Under our By-laws, certain procedures are provided that a shareholder must follow to nominate persons for election as Directors or to introduce an item of business at an Annual Meeting of Shareholders. These procedures provide that nominations for Director nominees and/or an item of business to be introduced at an Annual Meeting of Shareholders must be submitted in writing to the Secretary of the Company at our principal executive offices. We must receive the notice of your intention to introduce a nomination or to propose an item of business at our 2012 Annual Meeting:

  • if the 2012 Annual Meeting is being held within 25 days before or after the anniversary of the date of this year's Annual Meeting (April 28, 2011), we must receive notice not less than 90 days nor more than 120 days in advance of the anniversary of the 2011 Annual Meeting; or
  • 10 days following the date on which notice of the date of the 2012 Annual Meeting is mailed or the public disclosure of the date of the 2012 Annual Meeting is made, whichever first occurs.

For any other meeting, the nomination or item of business must be received by the tenth day following the date of public disclosure of the date of the meeting.

Our Annual Meeting of Shareholders is generally held on the fourth Thursday of April. Assuming that our 2012 Annual Meeting is held on schedule, we must receive notice of your intention to introduce a nomination or other item of business at that Meeting between December 30, 2011 and January 30, 2012. If we do not receive notice during that time period, or if we meet certain other requirements of the SEC rules, the persons named as proxies in the proxy materials relating to that Meeting will use their discretion in voting the proxies when any such matters are raised at the Meeting.

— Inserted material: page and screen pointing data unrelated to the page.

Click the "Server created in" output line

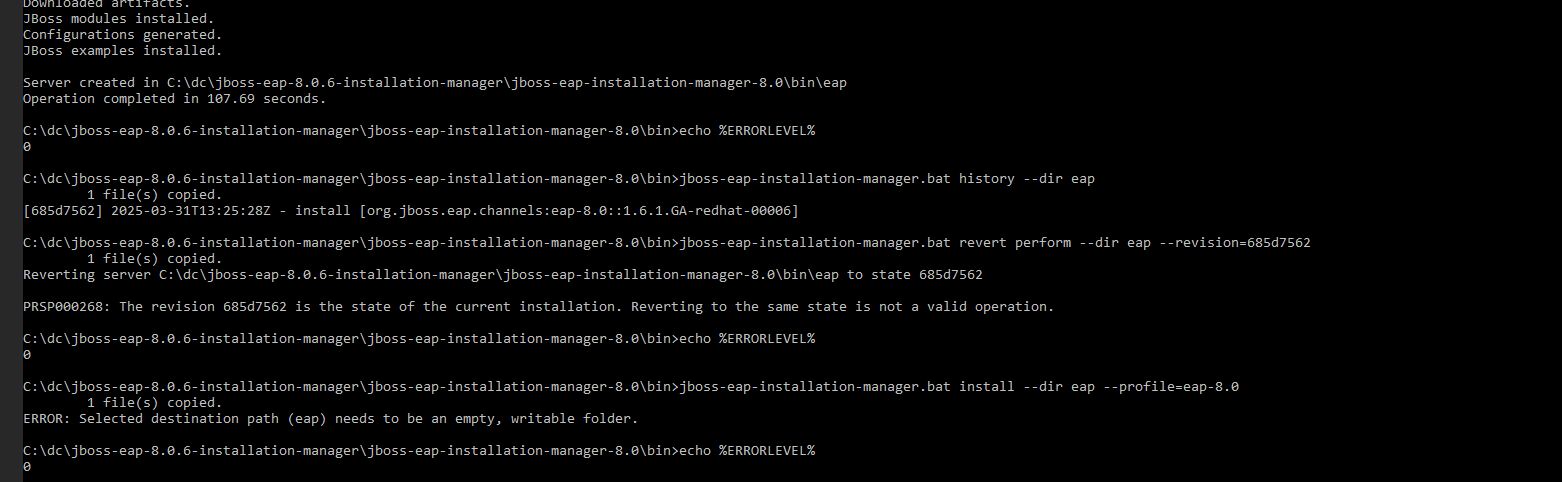[x=434, y=83]
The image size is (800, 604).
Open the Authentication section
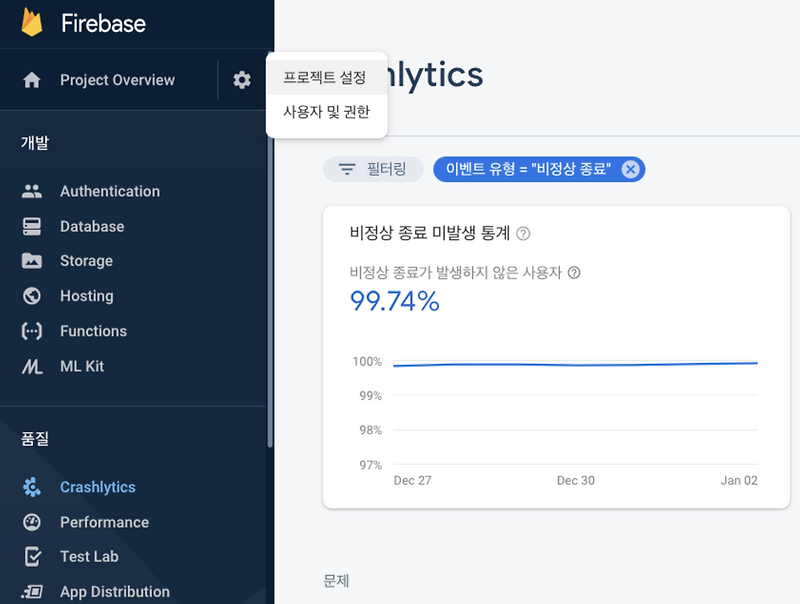tap(110, 191)
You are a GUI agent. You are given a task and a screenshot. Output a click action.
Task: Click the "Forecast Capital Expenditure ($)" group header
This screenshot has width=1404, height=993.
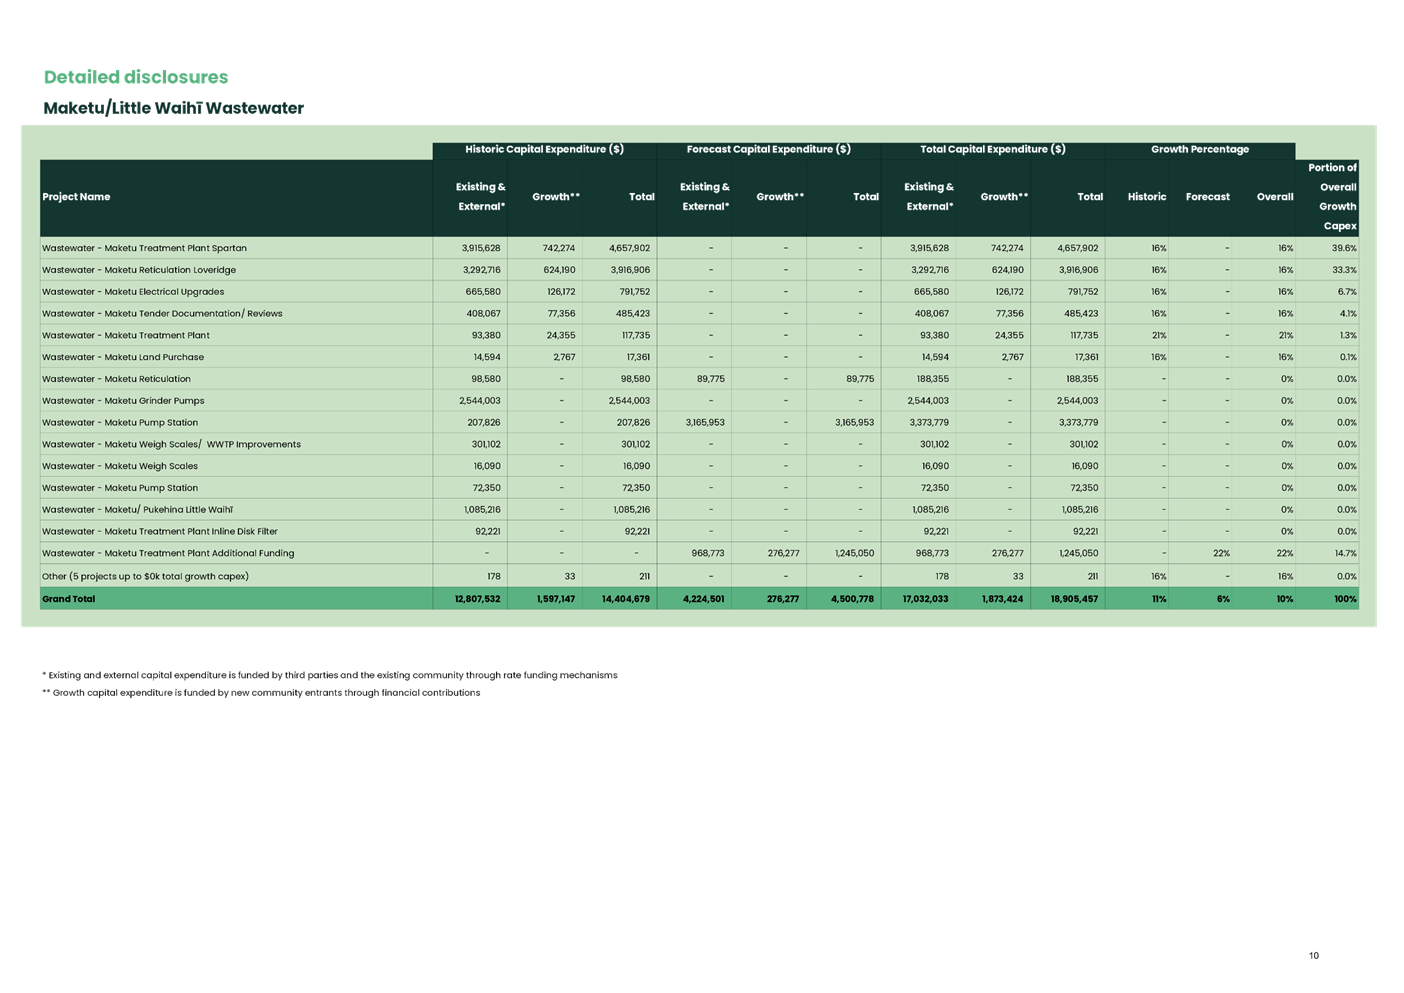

The nomination must contain the following information about the nominee (amongst other information, as specified in the By-laws):

  • name;
  • age;
  • business and residence addresses;
  • principal occupation or employment;
  • the class and number of shares of capital stock owned (beneficially and of record) by the nominee;
  • the information that would be required under the rules of the SEC in a proxy statement or other filing required to be made in connection with the solicitation of proxies for election as directors pursuant to Section 14 of the Securities Exchange Act of 1934, and the rules and regulations promulgated thereunder; and
  • a signed consent of the nominee to serve as a Director of the Company, if elected.

Notice of a proposed item of business must include (amongst other information, as specified in the By-laws):

  • a brief description of the substance of, and the reasons for conducting, such business at such Meeting; and
  • as to the stockholder proponent and the beneficial owner, if any, on whose behalf the proposal is being made:
    • the name and address of each such person and of any holder of record of the stockholder proponent's shares as they appear on our records;
    • the class and number of all shares of capital stock owned by each such person (beneficially and of record) (with supporting documentation where appropriate);
    • any material interest of each such person, or any affiliates or associates of each such person, in such business; and
    • any other information relating to each such person that would be required to be disclosed in a proxy statement or other filing required to be made in connection with the solicitation of proxies by each such person with respect to the proposed business to be brought by each such person before the annual meeting pursuant to Section 14 of the Securities Exchange Act of 1934, and the rules and regulations promulgated thereunder.

How many Directors are on the Pfizer board and how long is the term of each Director?

Our Board of Directors currently has 15 members. Each of these Board members stands for election by the shareholders on an annual basis. Each elected Director will continue in office until his or her successor has been elected and qualified, or until his or her earlier death, resignation or retirement.